You are all familiar with Nike’s famous “Just Do It” ad campaign, launched with Bo Jackson. That campaign was about getting into shape: no excuses, just get up and “do it.” That promotion was — and is — brilliant on a number of different levels. Because of its simplicity, everyone can relate to it.
As a leader, you’re often faced with difficult decisions. Much like Nike’s campaign theme, you can choose to “just do it,” or you can opt to stay on the couch. Leaders who have established a set of criteria to lead by, manage by and live by are often able to make those tough decisions more quickly and easily. As those criteria are practiced, shared and exercised, they become part of a company culture. And that’s what this series is really all about: helping you establish leadership guidelines and decision-making criteria.
I doubt any of the infamous executives who have been in the news over the past ten years like Ken Lay, Enron; Dennis Kozlowski, Tyco; Jon Corzine, MF Global; Bernie Ebbers, Worldcom and Bernie Madoff, Maddoff Investment Securities had a set of rock-solid guidelines they managed by. If they had, they wouldn’t have made the mistakes that landed them in the news for all the wrong reasons.

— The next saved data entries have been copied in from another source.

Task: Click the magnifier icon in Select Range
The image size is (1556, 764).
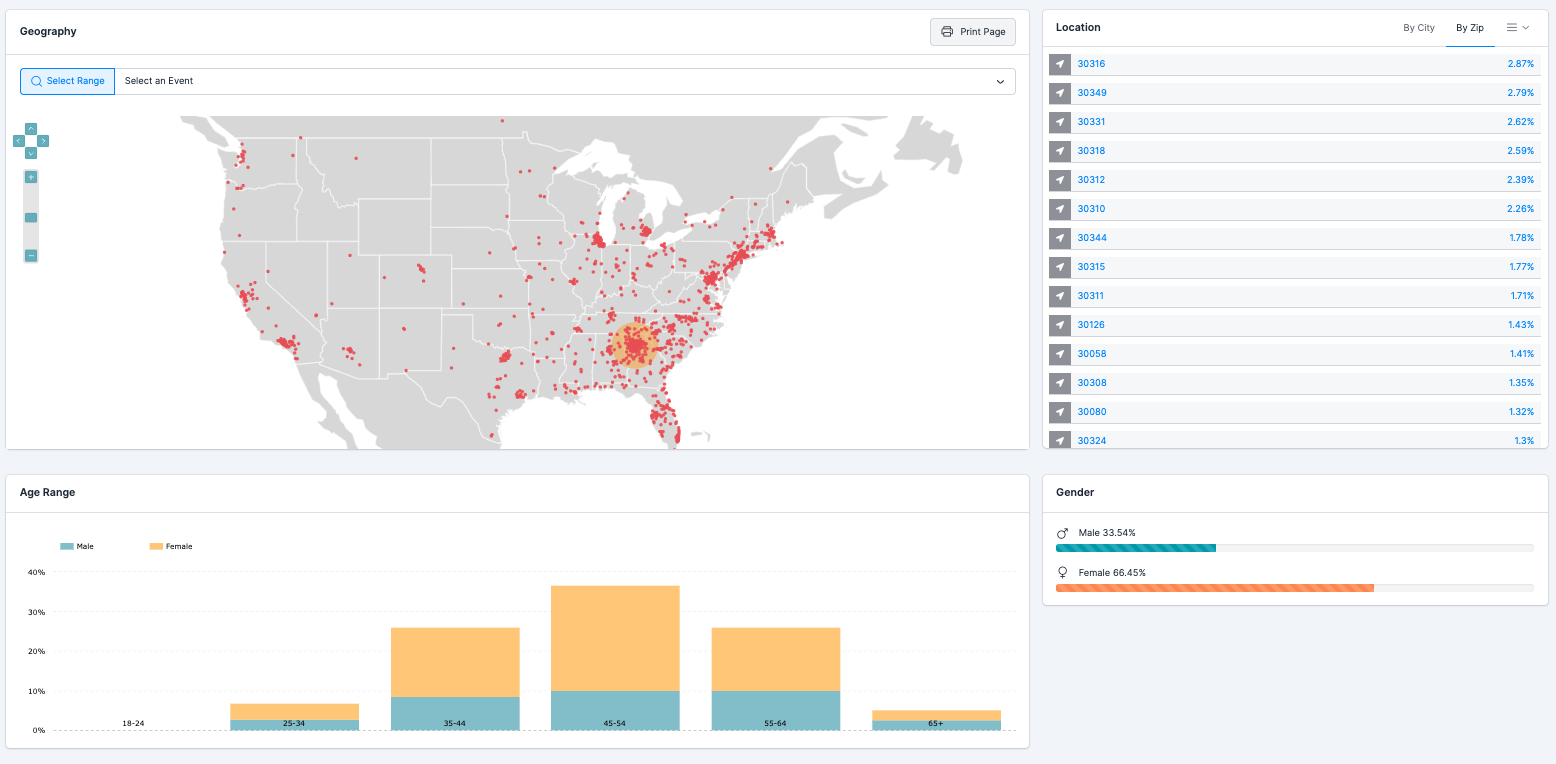Action: coord(36,81)
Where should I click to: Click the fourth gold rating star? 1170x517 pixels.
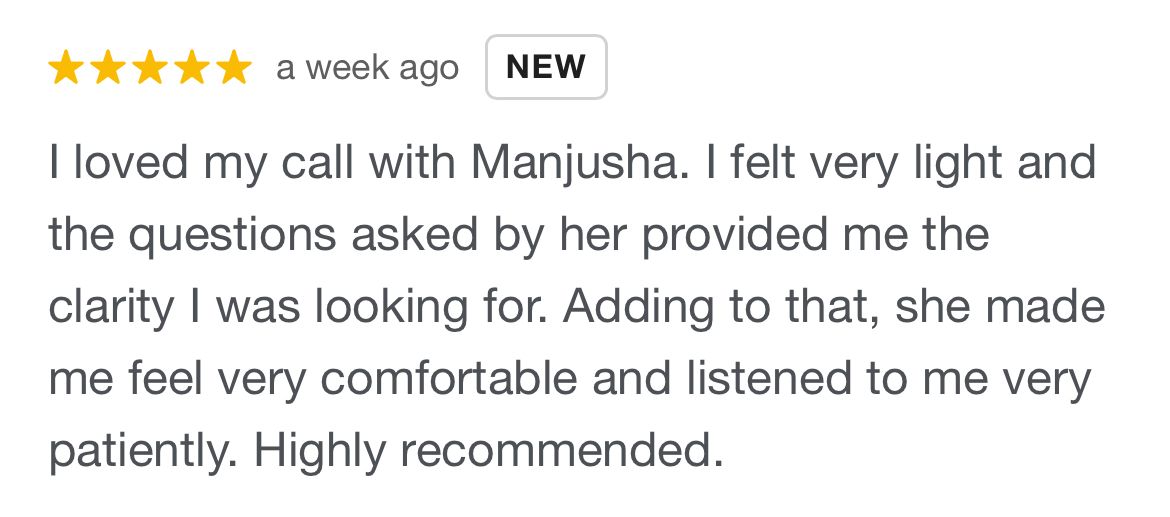193,67
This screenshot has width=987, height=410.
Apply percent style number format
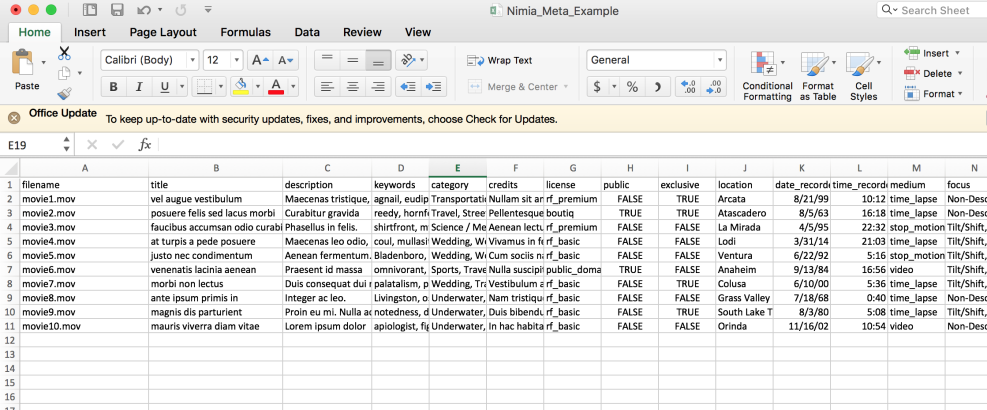pos(632,87)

If only they had considered one of the gems from Thomas Jefferson’s A Philosophy of Life: ....and never suppose that in any possible situation, or under any circumstances, it is best for you to do a dishonorable thing. Whenever you are to do a thing, though it can never be known but to yourself, ask yourself how you would act were all the world looking at you, and act accordingly. Had they followed Jefferson’s philosophy, their futures, as well as the futures of their employees and their companies, would have been much different.
Just like The Man in The Mirror and Thomas Jefferson’s A Philosophy of Life, What is Class offers a set of principles; a way of thinking, acting and doing that will set you apart from others and establish you as a leader people will want to follow. Share these ideas, thoughts and philosophies with others. Ingrain them in all you do. It won’t be easy, and it will take time, but, like all great challenges, the journey is often more exciting than the destination.
Class never runs scared. It is sure-footed and confident
in the knowledge that you can meet life head-on
and handle whatever comes along.
Jacob had it. Esau didn’t.
Symbolically, we can look to Jacob’s wrestling match
with the angel. Those who have class have wrestled
with their own personal “angel” and won a victory
that marks them thereafter.
Class never makes excuses. It takes its lumps
and learns from past mistakes.
Class is considerate of others.
It knows that good manners are nothing more
than a series of petty sacrifices.
Class bespeaks an aristocracy
that has nothing to do with ancestors or money.
The most affluent blueblood can be totally without class
while the descendants of a Welsh miner
may ooze class from every pore.
Class never tries to build itself up
by tearing others down.
Class is already up and need not strive
to look better by making others look worse.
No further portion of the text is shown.